Why synthetic data is suddenly everywhere

Three pressures pushed synthetic data from a specialist technique into the centre of AI development.

The first is scarcity. High-quality human-written training data is finite, and the most useful parts of it are not evenly distributed. The open web contains enormous volume, but a lot of it is low-quality, duplicated, spammy, legally complicated, or irrelevant to the behaviour a model needs to learn. A model that needs to solve grade-school math problems, write safe database migrations, or follow a company's customer-support policy does not simply need more internet. It needs the right examples.

The second is cost. Human annotation is expensive. Asking skilled people to write ten thousand careful examples of tool use, legal reasoning, medical triage, or code review is slow and costly. Asking a strong model to draft those examples, then having humans or automated tests filter them, can be cheaper. The substitution is not perfect, but it changes the economics. Human labour moves from writing every sample to designing seed tasks, checking quality, and handling difficult cases.

The third is control.

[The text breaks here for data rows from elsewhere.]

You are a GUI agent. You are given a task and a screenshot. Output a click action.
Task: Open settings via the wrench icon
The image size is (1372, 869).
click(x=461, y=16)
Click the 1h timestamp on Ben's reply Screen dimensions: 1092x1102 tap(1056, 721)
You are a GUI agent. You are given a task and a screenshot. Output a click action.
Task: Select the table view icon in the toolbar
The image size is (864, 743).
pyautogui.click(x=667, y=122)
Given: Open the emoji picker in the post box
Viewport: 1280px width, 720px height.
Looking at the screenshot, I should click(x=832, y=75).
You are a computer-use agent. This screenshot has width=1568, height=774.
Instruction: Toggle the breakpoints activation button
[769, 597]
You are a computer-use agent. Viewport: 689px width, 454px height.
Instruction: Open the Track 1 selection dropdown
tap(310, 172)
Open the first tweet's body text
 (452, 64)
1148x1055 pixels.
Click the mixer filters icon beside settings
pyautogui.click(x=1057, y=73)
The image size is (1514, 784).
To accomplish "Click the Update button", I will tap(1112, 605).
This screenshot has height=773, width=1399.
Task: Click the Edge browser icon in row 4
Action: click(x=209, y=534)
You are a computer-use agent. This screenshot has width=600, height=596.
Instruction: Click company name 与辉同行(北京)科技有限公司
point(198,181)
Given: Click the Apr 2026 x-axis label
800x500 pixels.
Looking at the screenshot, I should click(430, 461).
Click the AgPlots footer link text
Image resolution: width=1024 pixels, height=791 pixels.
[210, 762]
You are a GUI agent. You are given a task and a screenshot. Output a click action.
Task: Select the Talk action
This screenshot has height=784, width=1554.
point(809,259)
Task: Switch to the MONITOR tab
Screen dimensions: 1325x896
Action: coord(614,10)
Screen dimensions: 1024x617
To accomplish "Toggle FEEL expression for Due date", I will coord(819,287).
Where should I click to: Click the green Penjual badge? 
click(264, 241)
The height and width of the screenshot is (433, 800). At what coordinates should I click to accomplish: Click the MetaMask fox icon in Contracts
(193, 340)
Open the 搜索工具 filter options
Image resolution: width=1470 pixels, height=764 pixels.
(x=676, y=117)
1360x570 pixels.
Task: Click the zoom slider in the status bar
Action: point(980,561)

Web data reflects what people happened to publish. Synthetic data can be directed. If a model fails on refund-policy edge cases, the training team can generate more refund-policy edge cases. If a model is weak at writing unit tests for asynchronous code, the team can generate targeted code examples. If a model needs to learn a tool protocol, the team can create thousands of clean tool-use traces. This is the most important shift: synthetic data is not mainly about making more data. It is about making specific data.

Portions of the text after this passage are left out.